BRANO ESTRATTO:
_____

Possono essere “provvisorie”. Lo sono. Ma non può esserci comprensibilità della frontiera senza un porto antropologico tra gli uomini e le tradizioni, perché attraversare frontiere vuol dire anche tentare di non perdere la memoria e la tradizione. La speranza dei migranti possono diventare illusioni. 

Il viaggio dei viaggiatori è ben altra cosa. I viaggiatori non fanno mai i conti con le frontiere. Il viaggio è una realtà e una metafora le frontiere sono esistenze dell’anima e conflitti tra civiltà. Il viaggio dei viaggiatori è sempre un ritorno. Il viaggio dei migranti è sempre una partenza che si intreccia nella speranza che si definisce nell’illusione di stanziarsi in una nuova terra, attraversando il mare.

Non bisogna, comunque, mai disperdere il valore delle appartenenze. Nelle appartenenze ogni valore diventa antropologia dell’esistere. I nuovi migranti dei Mediterranei diffusi vivranno l’inconsapevolezza delle lingue perdute e delle eredità tradite. 

Lasciando una Patria non si perde un’appartenenza. Si perde un’identità e con l’identità si tagliano le frontiere e si entra in “continenti” che sanno di altro e sono oltre.  I migranti tagliano confini e frontiere e chiedono alla speranza di farse voce di un nuovo destino. Il più delle volte diventa illusione. Il Mediterraneo raccoglie le voci e queste voci sono nel destino delle civiltà e dei popoli che verranno.

_____

ISTRUZIONE SCRITTA 1:
Traduci in inglese questa frase del brano sulle frontiere: "I viaggiatori non fanno mai i conti con le frontiere."
ISTRUZIONE SCRITTA 2:
Ricopia senza cambiare nulla la parte del brano sulle frontiere che si apre con le parole contenenti "Lasciando una Patria" e si chiude con "popoli che verranno.".
Per rispondere basati unicamente sul brano riportato qui sopra.

DATI DISPONIBILI:
_____

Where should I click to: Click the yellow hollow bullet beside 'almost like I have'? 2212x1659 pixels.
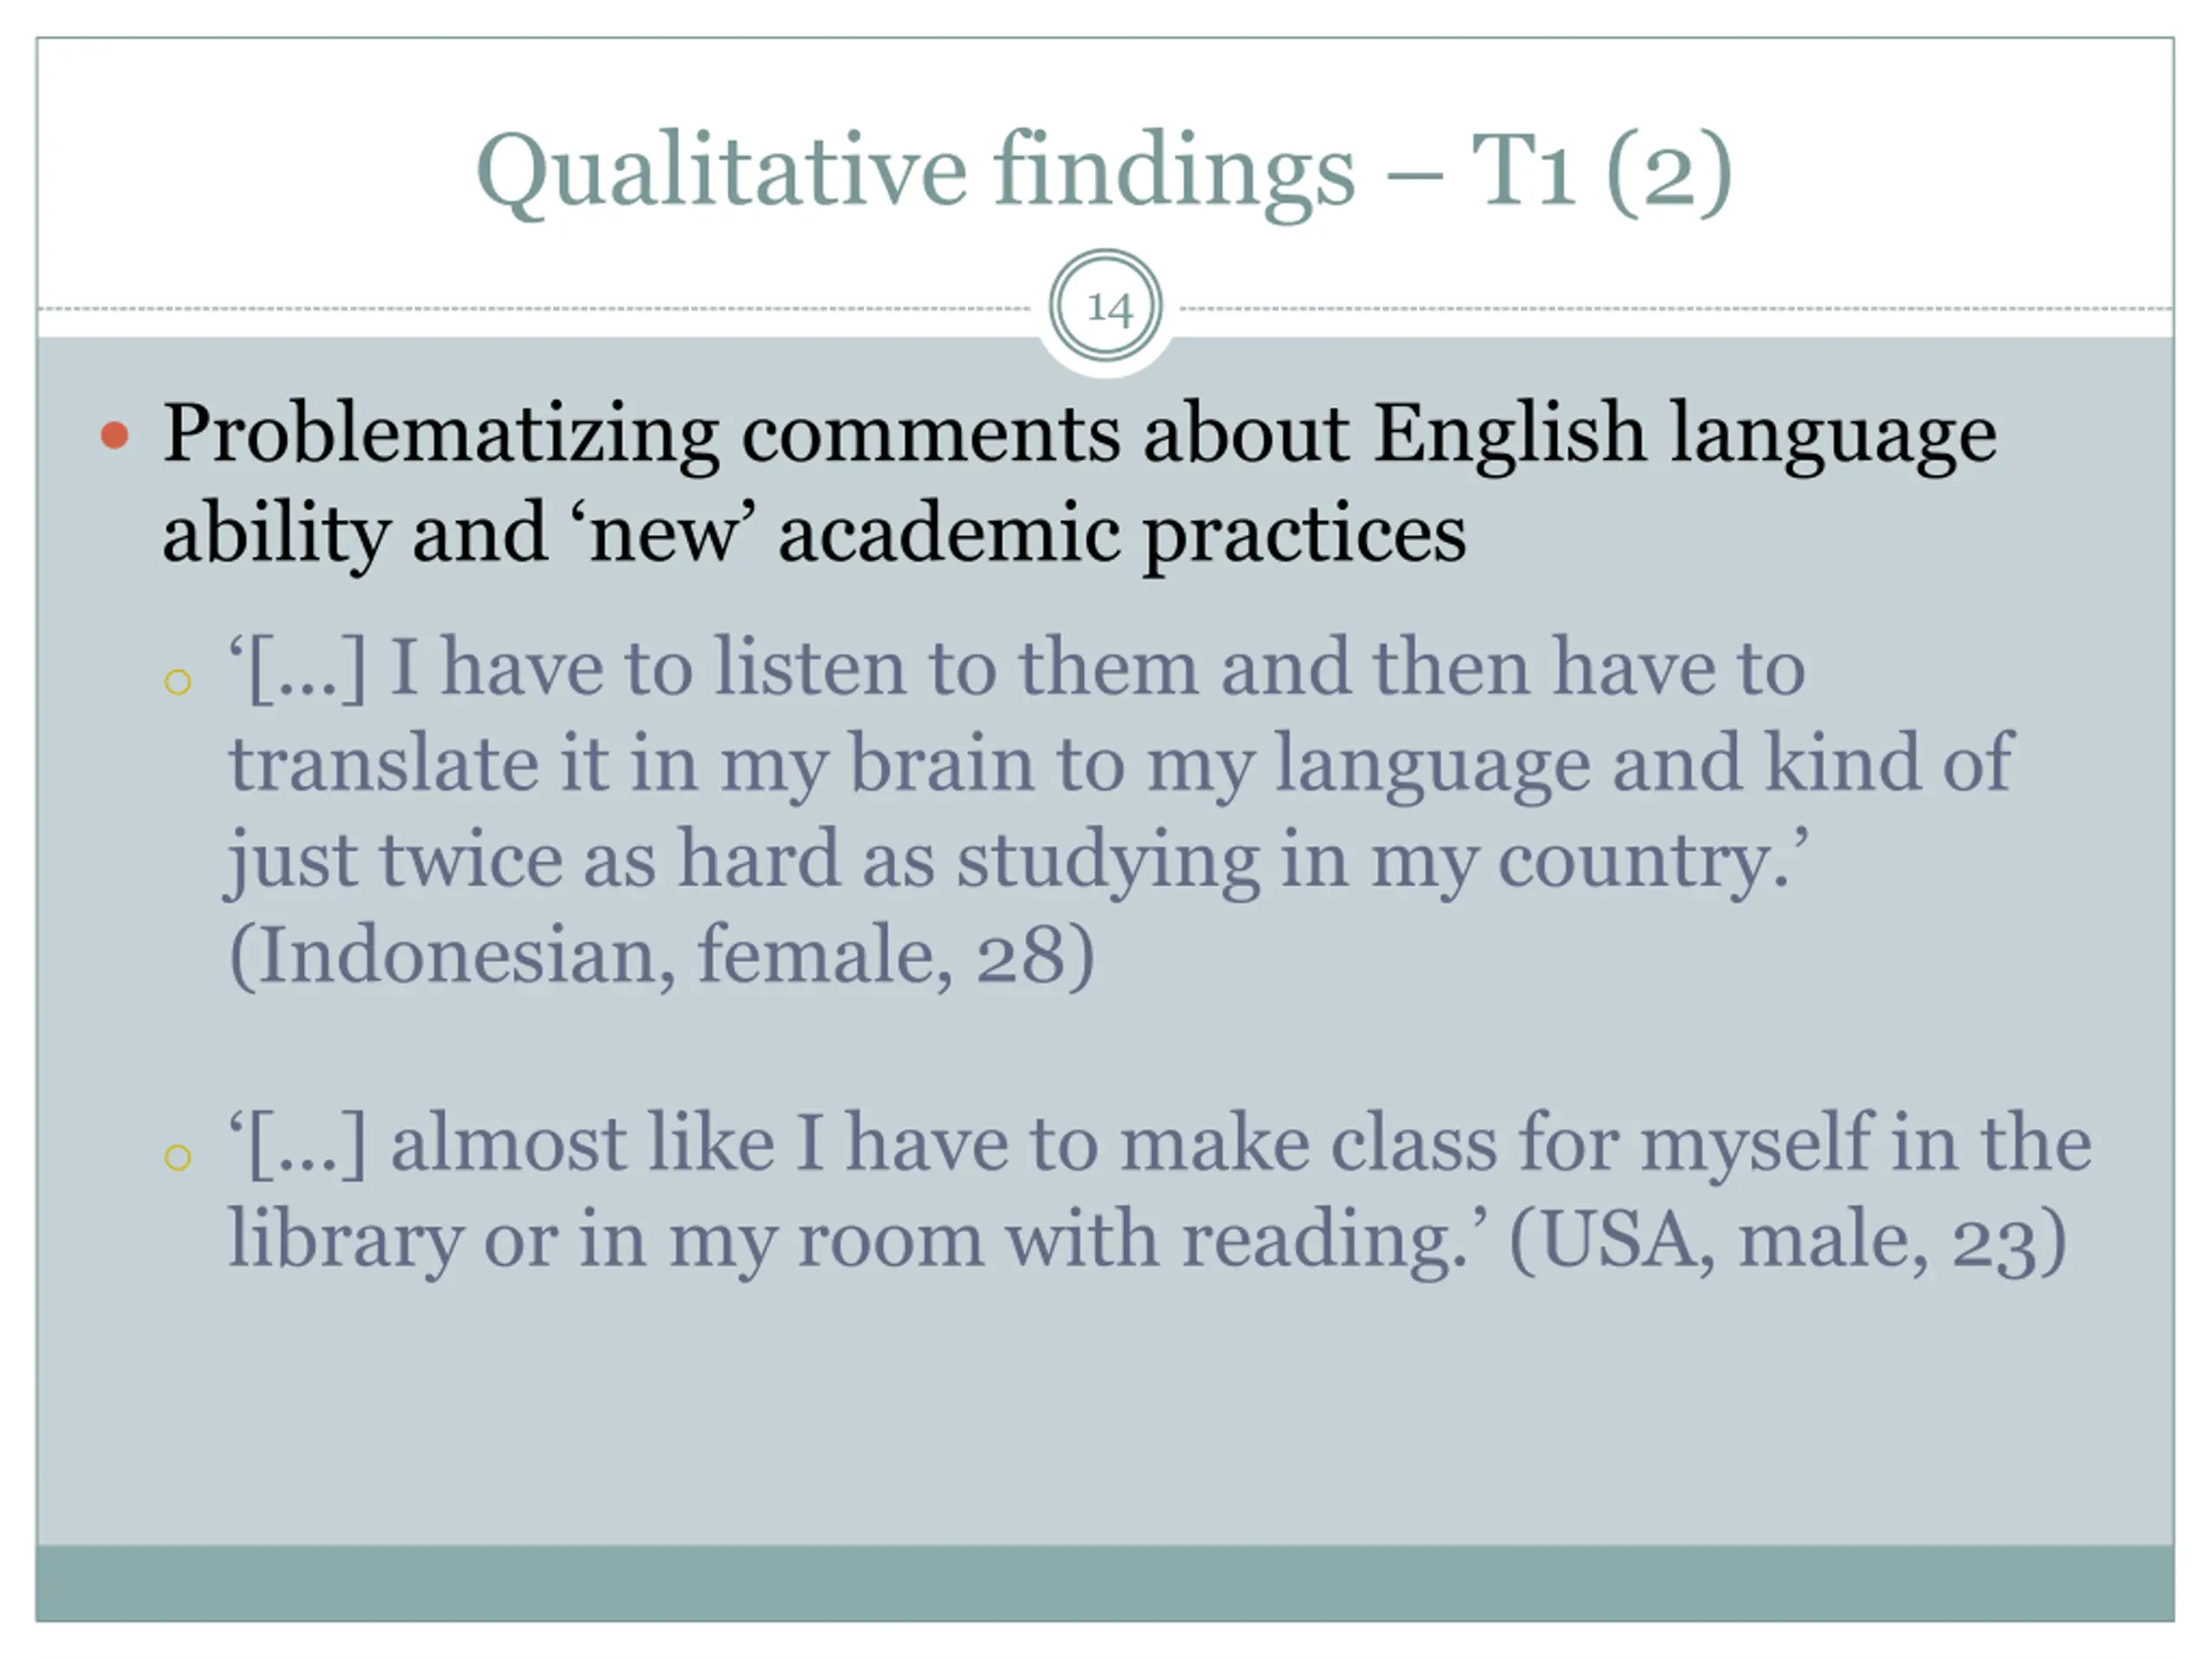point(178,1157)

_____

RISPOSTA COMPLETA 1:
Travelers never have to reckon with borders.

RISPOSTA COMPLETA 2:
Lasciando una Patria non si perde un’appartenenza. Si perde un’identità e con l’identità si tagliano le frontiere e si entra in “continenti” che sanno di altro e sono oltre.  I migranti tagliano confini e frontiere e chiedono alla speranza di farse voce di un nuovo destino. Il più delle volte diventa illusione. Il Mediterraneo raccoglie le voci e queste voci sono nel destino delle civiltà e dei popoli che verranno.